Urkunden und verwandte Quellen

Neben historiographischen und hagiographischen Werken stellen Urkunden die wichtigsten Quellen für den Mediävisten dar. Über viele Bereiche lassen sich aus Urkunden Informationen entnehmen. Aufgrund ihrer dichten Überlieferung wird das Mittelalter auch als Urkundenzeitalter bezeichnet. (Die Neuzeit wird hingegen als Aktenzeitalter verstanden.)

Urkunden

Der Definition nach wird unter einer Urkunde "ein unter Beobachtung bestimmter Formen angefertigtes und beglaubigtes Schriftstück über Vorgänge rechtserheblicher Natur" (von Brandt, Werkzeug: 82) verstanden. Obwohl eine Urkunde für mittelalterliche Rechtsgeschäfte nicht zwingend notwendig war, da sie meist nur mündlich abgeschlossene Rechtshandlungen nachträglich bestätigte, zeigt ihre dichte Überlieferung, dass die Verschriftlichung für die mittelalterlichen Menschen einen hohen Stellenwert hatte. Durch die Analyse sind Einblicke besonders in das Recht, die Verfassung, die Gesellschaft und Wirtschaft des Mittelalters möglich. Die Hilfswissenschaft, die sich mit den Urkunden beschäftigt, ist die Diplomatik. Zur Vermeidung von Überschneidungen sei deswegen hier auf die "Lerneinheit Diplomatik" unter "Hilfswissenschaften" verwiesen, in der die wesentlichen Aspekte, die die Urkunden betreffen, dargestellt werden.

Formelsammlungen

Formelsammlungen oder lateinisch auch "formulae" waren Muster für die Urkundenausfertigung. Sie beinhalten echte und nur für die Formelsammlung erstellte Urkunden, die sich auf verschiedene Rechtsgeschäfte beziehen. An der Stelle, an der die Namen der Empfänger etc. stehen, sind hier in der Regel als Platzhalter "N." oder "ille" (= jener) vermerkt. Diese Urkunden haben zwar keine Rechtskraft, zeigen dem Forscher aber für welche Rechtsgeschäfte Bedarf an Vorlagen in einer Kanzlei herrschte. Auch die Gepflogenheiten einer Kanzlei und die Bewertung der urkundlich zu dokumentierenden Zustände können erschlossen werden. Durch die Formulae wurde zudem der Zustand des Gewohnheitsrechts dokumentiert. Es sind einige Sammlungen schon aus den Germanenreichen erhalten, die das Urkundenwesen von den Römern übernommen hatten. Die fränkischen Formulae Andegavenses gehen auf das Ende des 6. Jahrhunderts zurück. Am berühmtesten sind aber wohl die Formulae Marculfi. Aus der Kurie sind Formelbücher seit dem 13. Jahrhundert überliefert. Im Hoch- und Spätmittelalter fallen Brief- und Urkundenbücher vielfach zusammen. Die überlieferten Formulae aus der Reichskanzlei stammen erst aus dem Spätmittelalter.

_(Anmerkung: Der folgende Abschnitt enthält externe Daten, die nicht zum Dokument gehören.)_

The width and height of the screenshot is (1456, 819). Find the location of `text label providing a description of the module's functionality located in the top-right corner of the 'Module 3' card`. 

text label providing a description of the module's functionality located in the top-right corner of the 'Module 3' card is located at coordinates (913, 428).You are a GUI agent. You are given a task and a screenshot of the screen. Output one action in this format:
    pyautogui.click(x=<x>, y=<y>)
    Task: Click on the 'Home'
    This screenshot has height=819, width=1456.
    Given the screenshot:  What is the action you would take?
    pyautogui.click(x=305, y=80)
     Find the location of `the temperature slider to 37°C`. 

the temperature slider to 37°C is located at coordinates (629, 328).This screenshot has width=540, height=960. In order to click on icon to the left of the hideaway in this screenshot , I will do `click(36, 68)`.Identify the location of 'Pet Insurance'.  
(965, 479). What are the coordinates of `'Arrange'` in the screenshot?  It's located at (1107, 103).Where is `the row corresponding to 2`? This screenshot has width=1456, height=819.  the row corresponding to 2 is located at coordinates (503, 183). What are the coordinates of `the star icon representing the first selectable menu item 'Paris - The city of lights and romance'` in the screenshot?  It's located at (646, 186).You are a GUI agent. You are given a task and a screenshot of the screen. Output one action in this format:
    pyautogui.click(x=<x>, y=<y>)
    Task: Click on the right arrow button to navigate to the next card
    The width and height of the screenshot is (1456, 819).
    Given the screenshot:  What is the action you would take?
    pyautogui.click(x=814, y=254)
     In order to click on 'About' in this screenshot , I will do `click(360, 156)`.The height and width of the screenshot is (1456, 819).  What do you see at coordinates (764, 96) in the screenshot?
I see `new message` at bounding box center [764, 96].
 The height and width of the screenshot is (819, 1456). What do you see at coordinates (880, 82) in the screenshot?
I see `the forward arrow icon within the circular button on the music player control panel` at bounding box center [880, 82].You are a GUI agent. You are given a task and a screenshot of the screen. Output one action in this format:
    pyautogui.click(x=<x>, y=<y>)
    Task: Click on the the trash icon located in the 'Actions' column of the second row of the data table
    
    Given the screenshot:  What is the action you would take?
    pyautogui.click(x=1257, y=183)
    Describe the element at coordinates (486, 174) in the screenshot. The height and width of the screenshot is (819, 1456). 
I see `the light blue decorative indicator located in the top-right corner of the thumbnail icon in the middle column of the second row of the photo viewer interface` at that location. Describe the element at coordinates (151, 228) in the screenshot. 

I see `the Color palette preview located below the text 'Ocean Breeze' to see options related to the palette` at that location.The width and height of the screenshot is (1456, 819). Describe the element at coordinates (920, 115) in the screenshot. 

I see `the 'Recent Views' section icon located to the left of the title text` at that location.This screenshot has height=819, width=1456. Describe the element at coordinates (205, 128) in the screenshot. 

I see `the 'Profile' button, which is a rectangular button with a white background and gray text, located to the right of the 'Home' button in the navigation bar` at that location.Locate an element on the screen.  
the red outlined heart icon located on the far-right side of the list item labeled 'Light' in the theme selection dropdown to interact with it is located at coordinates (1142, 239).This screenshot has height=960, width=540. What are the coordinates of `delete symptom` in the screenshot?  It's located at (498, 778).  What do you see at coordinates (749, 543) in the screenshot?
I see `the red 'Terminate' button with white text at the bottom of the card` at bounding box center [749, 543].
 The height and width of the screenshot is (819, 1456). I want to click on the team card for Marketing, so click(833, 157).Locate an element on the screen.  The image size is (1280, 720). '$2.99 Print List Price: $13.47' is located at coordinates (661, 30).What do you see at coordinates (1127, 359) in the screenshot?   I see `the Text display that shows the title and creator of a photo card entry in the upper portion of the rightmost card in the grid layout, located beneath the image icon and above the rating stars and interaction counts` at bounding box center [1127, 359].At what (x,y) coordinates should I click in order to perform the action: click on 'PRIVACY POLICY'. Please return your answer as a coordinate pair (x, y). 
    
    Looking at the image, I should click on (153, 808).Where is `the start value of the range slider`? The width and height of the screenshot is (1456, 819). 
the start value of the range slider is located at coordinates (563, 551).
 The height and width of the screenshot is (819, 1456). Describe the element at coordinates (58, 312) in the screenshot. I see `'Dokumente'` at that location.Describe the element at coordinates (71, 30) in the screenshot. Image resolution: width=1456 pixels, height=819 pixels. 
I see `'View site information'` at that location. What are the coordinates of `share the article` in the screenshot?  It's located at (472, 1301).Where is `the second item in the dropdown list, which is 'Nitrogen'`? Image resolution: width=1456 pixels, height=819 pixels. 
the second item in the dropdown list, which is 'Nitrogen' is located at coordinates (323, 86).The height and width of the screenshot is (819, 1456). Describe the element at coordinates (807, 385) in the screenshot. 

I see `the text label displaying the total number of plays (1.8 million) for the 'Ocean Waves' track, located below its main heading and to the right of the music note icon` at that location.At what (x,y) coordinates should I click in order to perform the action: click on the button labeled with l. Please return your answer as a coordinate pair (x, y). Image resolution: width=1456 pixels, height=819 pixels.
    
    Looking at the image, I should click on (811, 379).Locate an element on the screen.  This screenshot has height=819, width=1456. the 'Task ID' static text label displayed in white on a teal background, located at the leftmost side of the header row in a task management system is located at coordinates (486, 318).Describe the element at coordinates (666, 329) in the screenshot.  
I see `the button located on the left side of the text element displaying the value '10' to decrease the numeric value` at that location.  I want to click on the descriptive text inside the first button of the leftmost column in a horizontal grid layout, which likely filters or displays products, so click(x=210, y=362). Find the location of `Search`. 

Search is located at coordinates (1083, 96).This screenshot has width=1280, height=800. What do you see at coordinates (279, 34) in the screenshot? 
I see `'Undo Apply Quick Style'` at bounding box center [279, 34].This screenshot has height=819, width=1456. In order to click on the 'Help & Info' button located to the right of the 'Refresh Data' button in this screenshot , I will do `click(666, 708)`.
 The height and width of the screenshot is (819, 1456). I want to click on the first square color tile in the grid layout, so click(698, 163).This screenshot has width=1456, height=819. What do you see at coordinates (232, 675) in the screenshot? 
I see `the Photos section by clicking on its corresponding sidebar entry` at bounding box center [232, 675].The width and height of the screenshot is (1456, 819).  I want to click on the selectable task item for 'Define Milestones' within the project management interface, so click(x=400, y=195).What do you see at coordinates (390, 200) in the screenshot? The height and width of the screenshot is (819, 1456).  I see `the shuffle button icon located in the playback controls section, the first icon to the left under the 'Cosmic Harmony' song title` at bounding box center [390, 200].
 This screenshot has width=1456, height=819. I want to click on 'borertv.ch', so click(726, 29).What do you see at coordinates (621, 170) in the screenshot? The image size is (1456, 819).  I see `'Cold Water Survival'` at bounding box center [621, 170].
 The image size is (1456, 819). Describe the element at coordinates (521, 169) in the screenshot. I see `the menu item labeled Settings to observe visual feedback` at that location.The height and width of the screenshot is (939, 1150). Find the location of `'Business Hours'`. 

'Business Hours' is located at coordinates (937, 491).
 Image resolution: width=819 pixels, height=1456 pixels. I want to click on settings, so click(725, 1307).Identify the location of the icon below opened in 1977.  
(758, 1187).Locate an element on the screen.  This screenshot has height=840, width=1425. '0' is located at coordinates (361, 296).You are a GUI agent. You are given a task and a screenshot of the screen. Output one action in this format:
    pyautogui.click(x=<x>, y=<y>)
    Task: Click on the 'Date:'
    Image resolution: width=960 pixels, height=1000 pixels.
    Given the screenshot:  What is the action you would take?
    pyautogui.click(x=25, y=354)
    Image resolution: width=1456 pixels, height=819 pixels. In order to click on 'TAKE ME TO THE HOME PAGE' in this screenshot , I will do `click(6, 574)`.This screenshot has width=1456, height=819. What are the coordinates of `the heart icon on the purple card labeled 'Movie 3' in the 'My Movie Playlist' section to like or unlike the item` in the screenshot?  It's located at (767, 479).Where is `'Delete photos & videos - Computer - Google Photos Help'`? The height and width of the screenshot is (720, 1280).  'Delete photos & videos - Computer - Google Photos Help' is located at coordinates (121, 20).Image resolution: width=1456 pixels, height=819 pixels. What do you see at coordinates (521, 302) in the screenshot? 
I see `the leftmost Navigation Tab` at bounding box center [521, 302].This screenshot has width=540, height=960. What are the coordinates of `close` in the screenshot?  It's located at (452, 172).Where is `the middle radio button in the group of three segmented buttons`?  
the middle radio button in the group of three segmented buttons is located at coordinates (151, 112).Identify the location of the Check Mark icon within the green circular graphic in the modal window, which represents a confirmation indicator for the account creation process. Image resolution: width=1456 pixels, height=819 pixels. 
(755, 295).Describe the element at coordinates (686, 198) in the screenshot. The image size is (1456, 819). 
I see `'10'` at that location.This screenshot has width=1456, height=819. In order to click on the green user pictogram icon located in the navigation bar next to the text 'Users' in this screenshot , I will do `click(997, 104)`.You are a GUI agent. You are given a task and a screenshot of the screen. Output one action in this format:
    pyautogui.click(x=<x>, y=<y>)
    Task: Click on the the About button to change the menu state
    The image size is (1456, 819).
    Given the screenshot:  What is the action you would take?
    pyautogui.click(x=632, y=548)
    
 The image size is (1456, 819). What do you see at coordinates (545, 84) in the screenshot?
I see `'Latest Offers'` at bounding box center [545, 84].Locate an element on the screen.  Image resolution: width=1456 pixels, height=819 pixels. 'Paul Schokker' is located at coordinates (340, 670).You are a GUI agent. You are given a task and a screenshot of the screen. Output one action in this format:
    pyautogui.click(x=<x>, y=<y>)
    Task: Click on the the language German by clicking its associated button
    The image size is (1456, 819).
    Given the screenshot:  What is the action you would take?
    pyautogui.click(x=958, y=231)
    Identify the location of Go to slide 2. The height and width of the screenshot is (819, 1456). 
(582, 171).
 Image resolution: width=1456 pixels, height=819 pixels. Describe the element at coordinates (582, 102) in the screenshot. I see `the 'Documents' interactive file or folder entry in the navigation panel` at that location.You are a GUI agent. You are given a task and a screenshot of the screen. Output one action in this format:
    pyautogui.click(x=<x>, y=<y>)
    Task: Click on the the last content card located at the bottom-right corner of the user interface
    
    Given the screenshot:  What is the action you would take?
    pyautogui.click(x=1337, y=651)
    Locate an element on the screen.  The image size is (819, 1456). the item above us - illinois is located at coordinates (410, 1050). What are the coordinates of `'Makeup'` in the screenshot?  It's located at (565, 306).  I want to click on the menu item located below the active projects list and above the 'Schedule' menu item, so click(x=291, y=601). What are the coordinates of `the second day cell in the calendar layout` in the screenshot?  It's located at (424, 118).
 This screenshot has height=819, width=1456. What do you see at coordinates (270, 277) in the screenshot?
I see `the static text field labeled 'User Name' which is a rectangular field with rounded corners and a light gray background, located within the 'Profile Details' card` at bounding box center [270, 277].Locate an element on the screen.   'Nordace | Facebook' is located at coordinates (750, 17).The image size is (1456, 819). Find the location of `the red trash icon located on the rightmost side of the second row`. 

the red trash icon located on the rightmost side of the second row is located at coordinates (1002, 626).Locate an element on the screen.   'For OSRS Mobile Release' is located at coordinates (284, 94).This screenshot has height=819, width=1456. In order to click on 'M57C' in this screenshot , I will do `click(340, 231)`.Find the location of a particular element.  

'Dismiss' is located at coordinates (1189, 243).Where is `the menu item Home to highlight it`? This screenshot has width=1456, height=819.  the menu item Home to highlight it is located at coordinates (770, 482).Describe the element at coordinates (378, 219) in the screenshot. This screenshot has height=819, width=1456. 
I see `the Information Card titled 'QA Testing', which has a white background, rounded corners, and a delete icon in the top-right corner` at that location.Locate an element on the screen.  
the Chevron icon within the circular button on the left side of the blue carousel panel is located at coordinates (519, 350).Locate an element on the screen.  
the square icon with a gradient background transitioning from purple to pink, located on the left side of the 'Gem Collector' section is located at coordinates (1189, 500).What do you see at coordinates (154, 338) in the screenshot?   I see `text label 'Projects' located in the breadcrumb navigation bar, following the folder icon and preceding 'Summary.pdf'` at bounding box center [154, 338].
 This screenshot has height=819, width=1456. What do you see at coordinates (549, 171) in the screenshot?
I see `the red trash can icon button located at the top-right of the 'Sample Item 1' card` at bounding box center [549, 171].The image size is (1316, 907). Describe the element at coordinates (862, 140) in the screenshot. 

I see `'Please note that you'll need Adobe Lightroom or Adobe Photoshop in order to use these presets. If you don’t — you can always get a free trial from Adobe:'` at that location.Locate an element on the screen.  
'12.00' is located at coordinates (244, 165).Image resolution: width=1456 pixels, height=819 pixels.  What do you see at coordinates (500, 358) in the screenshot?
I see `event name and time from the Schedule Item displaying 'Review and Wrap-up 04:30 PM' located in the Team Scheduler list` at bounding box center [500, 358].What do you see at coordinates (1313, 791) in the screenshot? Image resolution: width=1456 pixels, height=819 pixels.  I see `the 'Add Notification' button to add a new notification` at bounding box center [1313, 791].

Constitutiones und Reichstagsakten

Unter die Konstitutionen fallen Dokumente vielfältiger Formen und Inhalte. Es gehören dazu wichtige Verfassungsurkunden wie die "Goldene Bulle" von 1365, die die Wahl des römisch-deutschen Königs regelte, die Konkordate zwischen Kaiser und Papst - am bekanntesten dürfte das Wormser Konkordat von 1122 sein, das den Investiturstreit beendete - und Verträge zwischen dem König und den geistlichen und weltlichen Großen (z.B. die englische "Magna Charta"). Innerhalb der Constitutiones müssen die Landfrieden, die die kirchlich-synodalen Gottesfrieden zum Vorbild hatten, als eigene Gruppe hervorgehoben werden. Sie sollten Gewaltakte verbieten und die innere Ordnung erhalten. Die ersten Landfriedensbestimmungen wurden von Heinrich IV. 1103 erlassen. 1235 erlebten sie im Mainzer Reichslandfrieden einen Höhepunkt. Die Reichstagsakten sind hingegen kein mittelalterlicher Quellentyp, sondern die neuzeitliche Zusammenstellung und der Name der entsprechenden Edition. Es sind Quellen, die im Reich während und begleitend bei der Abhaltung von königlichen und kurfürstlichen Reichstagen bzw. Städte- und Fürstentagen entstanden sind. Sie umfassen meist Ladungsschreiben, Teilnehmerlisten, Briefe, Gesandtenberichte, Protokolle, Reden, königliche Propositionen, Vorschläge der Stände und Abschiede (= die Ergebnisse der Reichstage). Der Quellenwert der Constitutiones und Reichstagsakten liegt schwerpunktmäßig auf der politischen Geschichte.

Testamente

Auch Testamente, die in bestimmten Formen abgefasst werden mussten, haben urkundlichen Charakter. In verschiedenen Formen gab es sie im ganzen Mittelalter. Die spätmittelalterlichen Bürgertestamente sind besonders zahlreich überliefert. Testamente geben Aufschluss über die Familien- und Besitzverhältnisse, das Familienbewusstsein sowie Sterbe- und Todesvorstellungen. Sie sind daher hervorragende Quellen für mentalitäts- und alltagsgeschichtliche Fragestellungen. Aus Herrschertestamenten sind hingegen politische Absichten besonders deutlich erkennbar.